Saved entries
____
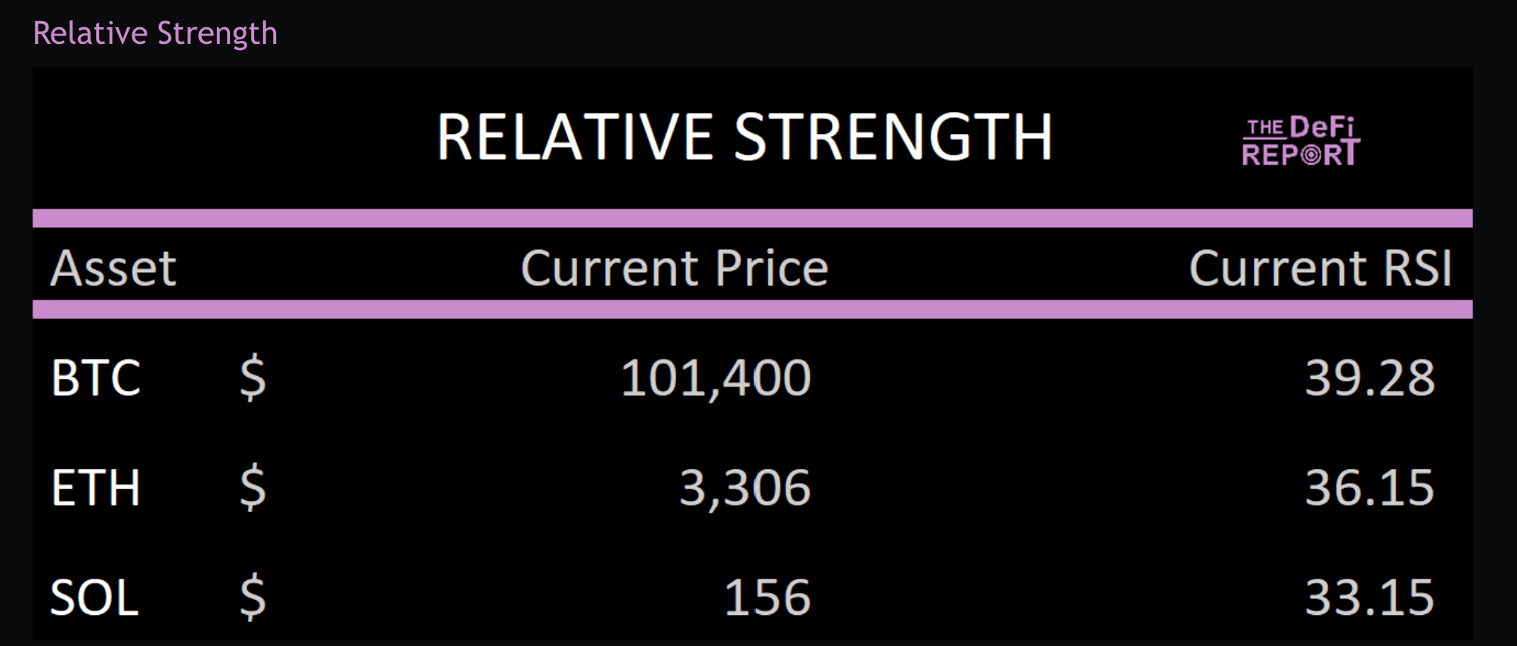Select ETH RSI value 36.15
Image resolution: width=1517 pixels, height=646 pixels.
[1370, 487]
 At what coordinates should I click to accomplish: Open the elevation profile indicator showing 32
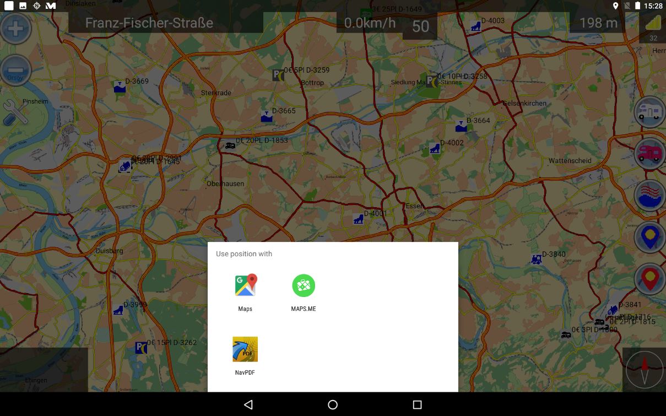click(653, 26)
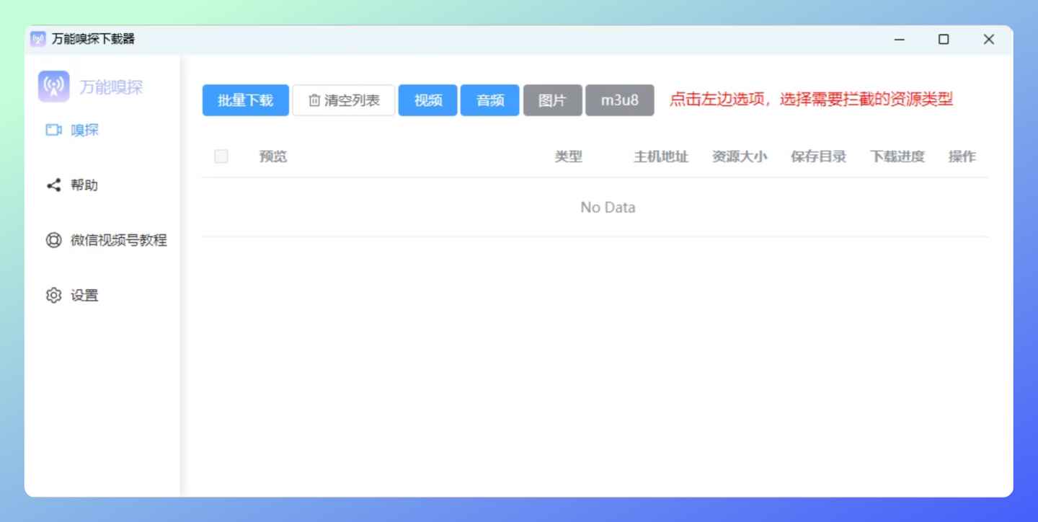Click the 预览 column header
The height and width of the screenshot is (522, 1038).
pyautogui.click(x=273, y=156)
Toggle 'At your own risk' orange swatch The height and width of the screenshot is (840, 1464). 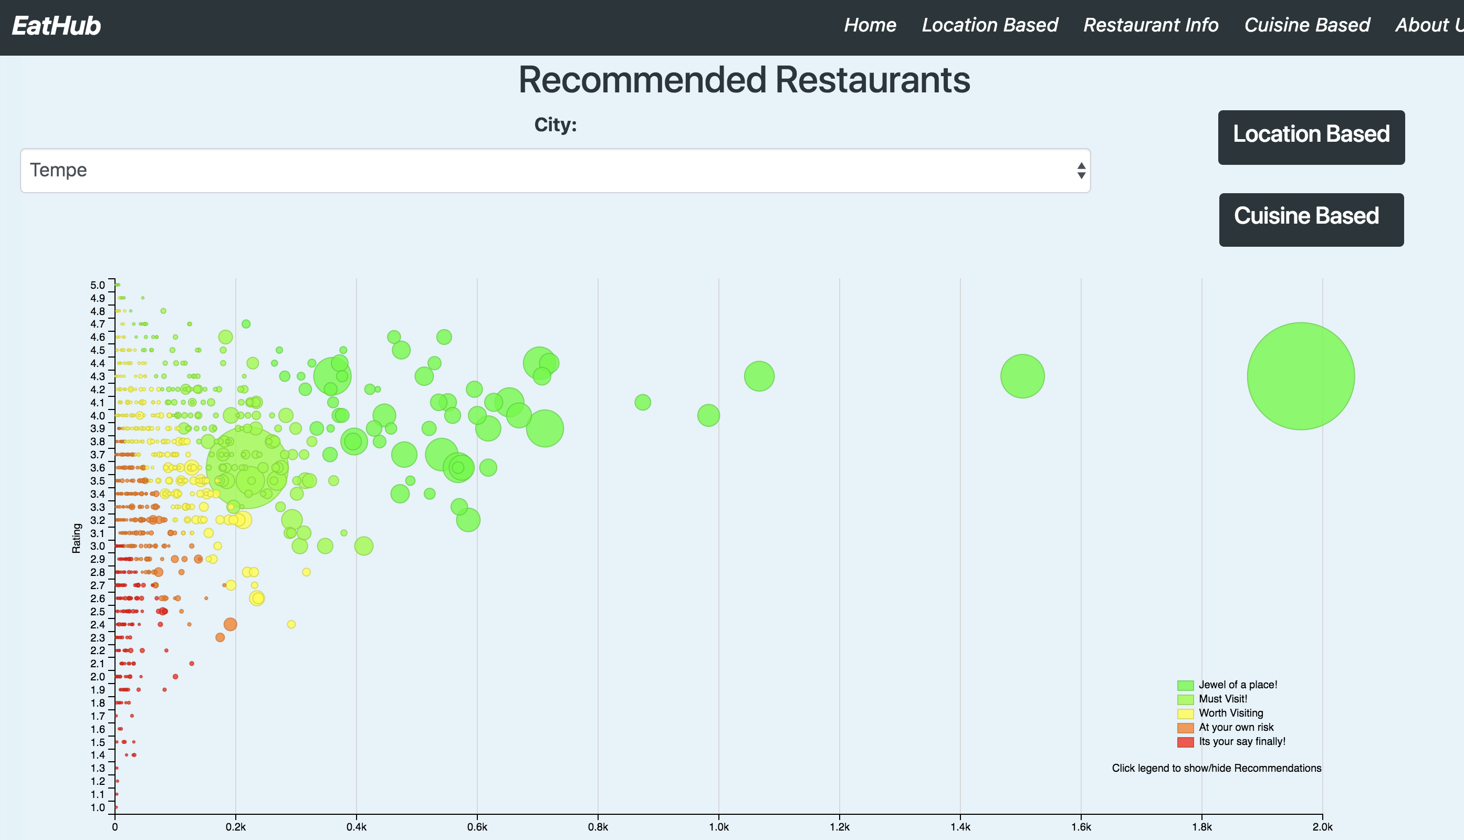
____
WORK ITEM: Exact copy, pictures omitted: every line from the one holding "At what coordinates" through the last line of the data above, and nothing else.

TASK OUTPUT:
 At what coordinates should I click to accomplish: Open the elevation profile indicator showing 32
click(653, 26)
Click the 预览 column header
The height and width of the screenshot is (522, 1038).
pyautogui.click(x=273, y=156)
Toggle 'At your own risk' orange swatch The height and width of the screenshot is (840, 1464). 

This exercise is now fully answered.